ASSIGNMENT ▸
Return only that part of the material below which starts with the line containing "Task: View Results" and goes on through the line containing "Task: Open the notifications", restated exactly.

DATA RECORDS ▸

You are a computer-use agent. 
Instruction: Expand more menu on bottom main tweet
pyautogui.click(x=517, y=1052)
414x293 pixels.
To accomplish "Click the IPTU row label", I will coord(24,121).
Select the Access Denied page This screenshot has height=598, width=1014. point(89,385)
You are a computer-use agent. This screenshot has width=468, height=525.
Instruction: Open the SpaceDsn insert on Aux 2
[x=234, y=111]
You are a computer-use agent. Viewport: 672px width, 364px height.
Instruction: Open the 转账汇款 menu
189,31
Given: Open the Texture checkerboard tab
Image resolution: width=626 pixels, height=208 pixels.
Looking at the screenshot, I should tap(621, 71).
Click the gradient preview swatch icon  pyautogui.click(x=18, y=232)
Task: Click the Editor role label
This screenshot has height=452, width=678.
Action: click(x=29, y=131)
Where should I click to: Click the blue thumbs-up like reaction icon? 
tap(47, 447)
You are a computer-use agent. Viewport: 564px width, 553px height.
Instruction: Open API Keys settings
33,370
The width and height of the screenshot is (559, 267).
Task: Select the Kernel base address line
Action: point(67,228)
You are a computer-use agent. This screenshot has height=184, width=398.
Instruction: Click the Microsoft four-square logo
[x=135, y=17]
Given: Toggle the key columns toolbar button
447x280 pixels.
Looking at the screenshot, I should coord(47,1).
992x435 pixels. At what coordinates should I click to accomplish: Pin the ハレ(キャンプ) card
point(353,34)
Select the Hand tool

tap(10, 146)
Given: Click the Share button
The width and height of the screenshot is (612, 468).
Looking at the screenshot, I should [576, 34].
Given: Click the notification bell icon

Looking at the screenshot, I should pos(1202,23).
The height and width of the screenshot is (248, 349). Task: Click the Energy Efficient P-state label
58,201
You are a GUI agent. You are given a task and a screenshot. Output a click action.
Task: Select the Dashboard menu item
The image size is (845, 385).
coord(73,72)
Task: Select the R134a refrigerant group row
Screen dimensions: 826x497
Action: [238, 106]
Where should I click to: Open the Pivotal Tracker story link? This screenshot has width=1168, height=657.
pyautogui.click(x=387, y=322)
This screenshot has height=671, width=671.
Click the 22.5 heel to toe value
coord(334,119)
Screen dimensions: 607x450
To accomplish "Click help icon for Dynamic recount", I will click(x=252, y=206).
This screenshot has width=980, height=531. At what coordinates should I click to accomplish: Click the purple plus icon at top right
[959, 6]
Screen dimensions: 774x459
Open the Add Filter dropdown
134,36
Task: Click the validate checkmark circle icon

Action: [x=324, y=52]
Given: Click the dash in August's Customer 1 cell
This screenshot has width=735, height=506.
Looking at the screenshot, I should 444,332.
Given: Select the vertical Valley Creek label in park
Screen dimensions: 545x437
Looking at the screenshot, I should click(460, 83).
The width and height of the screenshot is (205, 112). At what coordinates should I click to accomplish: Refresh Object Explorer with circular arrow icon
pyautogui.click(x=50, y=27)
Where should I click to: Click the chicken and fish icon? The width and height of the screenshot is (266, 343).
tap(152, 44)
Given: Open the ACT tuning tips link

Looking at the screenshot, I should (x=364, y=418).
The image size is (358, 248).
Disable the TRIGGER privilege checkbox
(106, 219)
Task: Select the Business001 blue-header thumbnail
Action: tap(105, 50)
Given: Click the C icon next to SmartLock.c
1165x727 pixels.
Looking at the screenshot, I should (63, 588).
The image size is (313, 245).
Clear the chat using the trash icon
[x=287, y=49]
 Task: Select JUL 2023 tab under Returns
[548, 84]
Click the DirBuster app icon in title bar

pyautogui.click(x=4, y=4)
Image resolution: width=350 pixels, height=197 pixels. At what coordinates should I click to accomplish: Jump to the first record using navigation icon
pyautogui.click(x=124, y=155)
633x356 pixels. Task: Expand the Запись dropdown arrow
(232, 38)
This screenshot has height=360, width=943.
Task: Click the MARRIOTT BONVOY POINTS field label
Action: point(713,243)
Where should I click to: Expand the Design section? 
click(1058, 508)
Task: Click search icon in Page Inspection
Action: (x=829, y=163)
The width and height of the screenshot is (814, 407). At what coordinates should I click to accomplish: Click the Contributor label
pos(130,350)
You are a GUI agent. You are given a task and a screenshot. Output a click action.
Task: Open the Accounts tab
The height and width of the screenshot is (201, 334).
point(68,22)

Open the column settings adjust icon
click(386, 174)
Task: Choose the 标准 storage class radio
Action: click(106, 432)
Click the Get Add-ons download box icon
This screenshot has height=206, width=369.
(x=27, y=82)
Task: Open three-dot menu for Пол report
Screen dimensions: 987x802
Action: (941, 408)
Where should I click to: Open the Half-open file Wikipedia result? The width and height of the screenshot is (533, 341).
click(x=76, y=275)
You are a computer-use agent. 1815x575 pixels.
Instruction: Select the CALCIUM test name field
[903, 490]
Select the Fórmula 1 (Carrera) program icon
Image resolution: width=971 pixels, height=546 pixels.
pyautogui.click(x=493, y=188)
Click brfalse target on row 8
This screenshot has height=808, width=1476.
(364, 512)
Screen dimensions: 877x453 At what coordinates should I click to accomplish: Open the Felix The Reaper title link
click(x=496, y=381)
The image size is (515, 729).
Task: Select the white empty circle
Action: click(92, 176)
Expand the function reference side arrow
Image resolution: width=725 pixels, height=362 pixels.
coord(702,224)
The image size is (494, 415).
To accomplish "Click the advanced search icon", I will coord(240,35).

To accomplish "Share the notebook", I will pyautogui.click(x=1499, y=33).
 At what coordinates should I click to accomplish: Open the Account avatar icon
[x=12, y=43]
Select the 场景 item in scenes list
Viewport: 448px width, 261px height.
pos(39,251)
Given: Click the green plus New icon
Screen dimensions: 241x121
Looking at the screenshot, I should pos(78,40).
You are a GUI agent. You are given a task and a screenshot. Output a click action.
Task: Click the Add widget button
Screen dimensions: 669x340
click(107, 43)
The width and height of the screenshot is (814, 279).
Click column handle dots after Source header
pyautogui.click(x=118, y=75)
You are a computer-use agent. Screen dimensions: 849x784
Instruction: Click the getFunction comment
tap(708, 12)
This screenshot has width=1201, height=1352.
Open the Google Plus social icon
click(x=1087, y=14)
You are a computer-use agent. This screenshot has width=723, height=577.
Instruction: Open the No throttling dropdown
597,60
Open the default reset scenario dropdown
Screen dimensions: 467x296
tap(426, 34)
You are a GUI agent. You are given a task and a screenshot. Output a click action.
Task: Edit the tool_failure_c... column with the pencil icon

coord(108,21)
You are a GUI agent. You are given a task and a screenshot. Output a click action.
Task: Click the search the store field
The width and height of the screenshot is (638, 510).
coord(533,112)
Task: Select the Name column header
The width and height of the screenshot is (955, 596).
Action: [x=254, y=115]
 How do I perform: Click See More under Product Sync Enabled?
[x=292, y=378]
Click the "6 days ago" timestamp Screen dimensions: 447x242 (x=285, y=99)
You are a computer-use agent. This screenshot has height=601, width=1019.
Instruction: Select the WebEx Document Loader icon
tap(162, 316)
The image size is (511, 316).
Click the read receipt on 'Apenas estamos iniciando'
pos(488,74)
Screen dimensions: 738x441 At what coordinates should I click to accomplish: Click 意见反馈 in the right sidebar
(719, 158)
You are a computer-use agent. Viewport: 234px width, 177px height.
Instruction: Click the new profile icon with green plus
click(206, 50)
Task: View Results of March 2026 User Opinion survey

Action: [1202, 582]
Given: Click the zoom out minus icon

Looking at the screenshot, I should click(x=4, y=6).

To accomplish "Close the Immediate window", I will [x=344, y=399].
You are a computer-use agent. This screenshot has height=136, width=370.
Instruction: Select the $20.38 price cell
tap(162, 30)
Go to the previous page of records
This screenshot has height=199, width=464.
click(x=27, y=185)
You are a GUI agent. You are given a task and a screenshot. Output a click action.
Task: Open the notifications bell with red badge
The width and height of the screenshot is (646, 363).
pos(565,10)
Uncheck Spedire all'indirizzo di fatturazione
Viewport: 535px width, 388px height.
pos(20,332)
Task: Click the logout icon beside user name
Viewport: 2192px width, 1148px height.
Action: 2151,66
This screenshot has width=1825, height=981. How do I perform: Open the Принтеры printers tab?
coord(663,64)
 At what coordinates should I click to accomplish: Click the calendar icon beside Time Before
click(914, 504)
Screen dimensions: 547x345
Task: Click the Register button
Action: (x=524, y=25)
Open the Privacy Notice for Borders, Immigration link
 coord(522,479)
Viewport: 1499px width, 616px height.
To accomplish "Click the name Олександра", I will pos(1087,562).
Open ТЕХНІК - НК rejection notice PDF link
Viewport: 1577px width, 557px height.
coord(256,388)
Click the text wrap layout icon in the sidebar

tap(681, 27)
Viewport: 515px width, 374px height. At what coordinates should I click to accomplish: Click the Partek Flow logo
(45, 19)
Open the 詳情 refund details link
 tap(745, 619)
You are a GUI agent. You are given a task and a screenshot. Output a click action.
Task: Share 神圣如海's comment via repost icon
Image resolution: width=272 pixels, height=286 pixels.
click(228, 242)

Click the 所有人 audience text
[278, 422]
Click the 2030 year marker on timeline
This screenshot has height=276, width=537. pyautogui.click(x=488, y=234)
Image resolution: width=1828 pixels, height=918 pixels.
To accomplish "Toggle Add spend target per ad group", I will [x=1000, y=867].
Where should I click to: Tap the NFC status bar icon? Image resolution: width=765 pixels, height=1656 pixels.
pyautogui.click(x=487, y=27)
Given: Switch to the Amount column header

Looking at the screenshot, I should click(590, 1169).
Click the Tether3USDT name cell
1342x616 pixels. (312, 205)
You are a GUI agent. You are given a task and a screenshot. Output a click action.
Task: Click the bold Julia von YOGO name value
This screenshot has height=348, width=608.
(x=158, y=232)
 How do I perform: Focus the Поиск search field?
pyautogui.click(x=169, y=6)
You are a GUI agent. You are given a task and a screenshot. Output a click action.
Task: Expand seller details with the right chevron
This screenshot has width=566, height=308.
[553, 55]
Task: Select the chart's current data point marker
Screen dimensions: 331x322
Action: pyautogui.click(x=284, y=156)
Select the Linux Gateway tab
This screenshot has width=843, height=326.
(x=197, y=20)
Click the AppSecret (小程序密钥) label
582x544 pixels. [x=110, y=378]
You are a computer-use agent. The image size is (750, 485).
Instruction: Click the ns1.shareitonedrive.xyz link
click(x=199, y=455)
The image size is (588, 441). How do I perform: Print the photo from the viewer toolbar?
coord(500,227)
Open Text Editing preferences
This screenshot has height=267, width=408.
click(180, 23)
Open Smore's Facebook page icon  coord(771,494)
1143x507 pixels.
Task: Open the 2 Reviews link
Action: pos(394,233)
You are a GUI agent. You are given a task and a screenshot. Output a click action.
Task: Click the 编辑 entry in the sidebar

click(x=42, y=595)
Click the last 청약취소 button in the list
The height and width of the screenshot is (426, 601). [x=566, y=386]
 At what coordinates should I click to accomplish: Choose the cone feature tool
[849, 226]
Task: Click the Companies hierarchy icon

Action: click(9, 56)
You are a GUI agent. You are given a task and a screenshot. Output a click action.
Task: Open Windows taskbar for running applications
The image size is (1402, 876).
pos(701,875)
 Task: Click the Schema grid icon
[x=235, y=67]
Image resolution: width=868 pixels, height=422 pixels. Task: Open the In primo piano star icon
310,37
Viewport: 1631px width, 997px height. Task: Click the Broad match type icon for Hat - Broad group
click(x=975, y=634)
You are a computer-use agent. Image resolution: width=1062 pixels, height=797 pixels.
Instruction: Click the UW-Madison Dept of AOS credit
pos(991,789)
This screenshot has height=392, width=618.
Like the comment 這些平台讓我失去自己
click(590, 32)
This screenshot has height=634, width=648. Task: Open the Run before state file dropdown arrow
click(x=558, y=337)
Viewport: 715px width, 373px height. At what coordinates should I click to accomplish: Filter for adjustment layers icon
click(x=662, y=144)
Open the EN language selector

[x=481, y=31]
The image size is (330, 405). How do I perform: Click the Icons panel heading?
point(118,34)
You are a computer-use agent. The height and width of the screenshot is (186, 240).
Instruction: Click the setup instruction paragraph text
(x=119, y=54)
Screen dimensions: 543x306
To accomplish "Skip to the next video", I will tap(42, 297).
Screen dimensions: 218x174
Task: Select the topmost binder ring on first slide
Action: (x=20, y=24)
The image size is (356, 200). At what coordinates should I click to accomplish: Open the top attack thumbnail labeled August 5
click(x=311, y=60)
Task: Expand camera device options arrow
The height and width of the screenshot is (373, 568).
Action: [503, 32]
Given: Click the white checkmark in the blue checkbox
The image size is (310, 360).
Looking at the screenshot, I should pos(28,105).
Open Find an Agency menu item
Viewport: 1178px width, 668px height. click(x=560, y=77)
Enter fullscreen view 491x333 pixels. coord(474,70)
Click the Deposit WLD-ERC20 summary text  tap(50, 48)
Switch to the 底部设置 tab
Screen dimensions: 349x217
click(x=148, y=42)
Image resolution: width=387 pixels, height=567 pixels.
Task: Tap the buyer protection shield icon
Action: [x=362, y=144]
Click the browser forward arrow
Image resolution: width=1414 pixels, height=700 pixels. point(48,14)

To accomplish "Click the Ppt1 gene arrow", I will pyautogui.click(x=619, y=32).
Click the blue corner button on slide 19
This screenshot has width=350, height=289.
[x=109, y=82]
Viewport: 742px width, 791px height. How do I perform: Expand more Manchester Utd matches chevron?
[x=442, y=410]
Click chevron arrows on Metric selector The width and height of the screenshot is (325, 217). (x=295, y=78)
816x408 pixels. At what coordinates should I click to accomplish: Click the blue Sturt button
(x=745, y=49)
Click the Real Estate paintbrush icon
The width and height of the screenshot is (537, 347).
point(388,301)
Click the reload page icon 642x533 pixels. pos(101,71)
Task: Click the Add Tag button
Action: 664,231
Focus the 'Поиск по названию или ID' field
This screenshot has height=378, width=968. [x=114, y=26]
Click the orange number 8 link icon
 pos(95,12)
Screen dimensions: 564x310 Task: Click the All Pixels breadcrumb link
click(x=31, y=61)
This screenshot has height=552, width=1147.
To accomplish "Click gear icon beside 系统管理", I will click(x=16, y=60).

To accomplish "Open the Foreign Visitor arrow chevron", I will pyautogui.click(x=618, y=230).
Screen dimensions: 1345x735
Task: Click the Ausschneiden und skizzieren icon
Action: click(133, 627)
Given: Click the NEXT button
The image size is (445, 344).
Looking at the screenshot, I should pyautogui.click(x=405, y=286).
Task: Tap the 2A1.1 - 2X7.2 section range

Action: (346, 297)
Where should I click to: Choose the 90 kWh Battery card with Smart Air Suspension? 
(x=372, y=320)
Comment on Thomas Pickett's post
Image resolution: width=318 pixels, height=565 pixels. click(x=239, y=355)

RESPONSE BELOW ▸
Task: View Results of March 2026 User Opinion survey

Action: [1202, 582]
Given: Click the zoom out minus icon

Looking at the screenshot, I should click(x=4, y=6).

To accomplish "Close the Immediate window", I will [x=344, y=399].
You are a computer-use agent. This screenshot has height=136, width=370.
Instruction: Select the $20.38 price cell
tap(162, 30)
Go to the previous page of records
This screenshot has height=199, width=464.
click(x=27, y=185)
You are a GUI agent. You are given a task and a screenshot. Output a click action.
Task: Open the notifications bell with red badge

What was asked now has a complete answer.